Курьезный случай был у них в университете. Приехал шах персидский к ним, и вот депутация университета произнесла ему речь на персидском языке. Он выслушал, потом спросил через переводчика, на каком языке они ему говорили. Оказывается, речь была на древнеперсидском языке, на котором уже столетия никто не говорит!
Удивительно смешно как-то рассказал Н.К., что его в детстве учили играть на рояле, чего он терпеть не мог. Давали ему рубль в час за практиковку и учили играть «Буренушку», но он и от денег, и от игры отказался. «Левой рукой играл, правая не могла двигаться или же играла то же самое, что и левая, а правой рукой когда играл, повторял ту же историю с левой рукой. Двумя руками разное играть никогда не мог».
Вчера получена телеграмма от Хоршей: неожиданный успех обеспечил название Мастер-институт для нас. Так всегда оканчиваются дела Мастера, за которые мы боремся по Его воле.
Утром беседовали с Е.И. и мадам Колок[ольниковой]. Е.И. много рассказывала о Тибете, Далай-ламе, обычаях его выбора и советовала прочесть книгу о Тибете одного индуса, пробравшегося туда. Потом много рассказывала о Блаватской.
Е.И. много читала, у нее глубокие знания, читает она с раннего возраста, удивительно красиво говорит и при этом вся светится, в особенности когда говорит о Мастере. У нее два идеала женщины — русской и индуски. Между прочим, [Е.И.] рассказала, что перед ее замужеством у нее три раза был сон, все тот же: голос велел ей выходить замуж за Н.К. А она с раннего детства голосу этому беспредельно верила.
Сон 3. Фосдик
В ночь на 8 августа мне снился очень интересный сон, который Н.К. велел записать.
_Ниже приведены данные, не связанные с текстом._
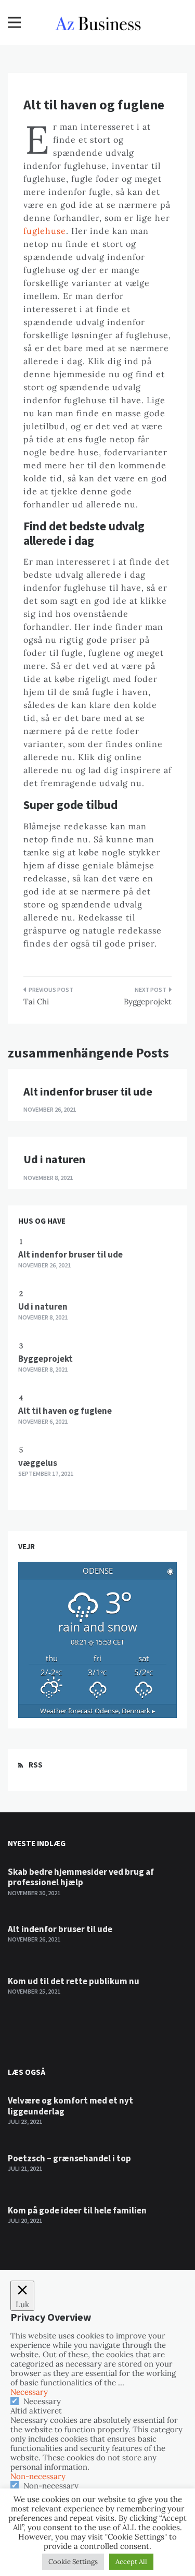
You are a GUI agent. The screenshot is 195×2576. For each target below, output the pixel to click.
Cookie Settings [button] (73, 2561)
Е.И., Н.К., я и Нуця были в антикварной лавке, и какая-то женщина в черном показывала нам предметы странного вида: на длинной палочке восьмиконечной широкой формы была посажена какая-то штука, серебряная, тонкой филигранной работы, и к ней наверху был приделан еще шпиль. Все это издавало легкий серебристый звон, когда им потряхивали в руке. Эти предметы были все одинаковы, постепенно увеличивались в размерах. Наконец, последний предмет оказался скипетром, на котором горели ярко-желтые камни в виде цветка. Он был дан Е.И. в руки, и она его очень серьезно рассматривала, держа в руке. Мы же все сидели и смотрели.
Вчера вечером наслаждались дивным закатом.
Воспоминания Н.К. Рериха
Н.К. вспомнил, как покойный Леонид Андреев ему говорил: «Луначарский хуже всех теперь в России. В то время как Троцкий и Ленин хотят покупать тела людей, он старается купить их душу».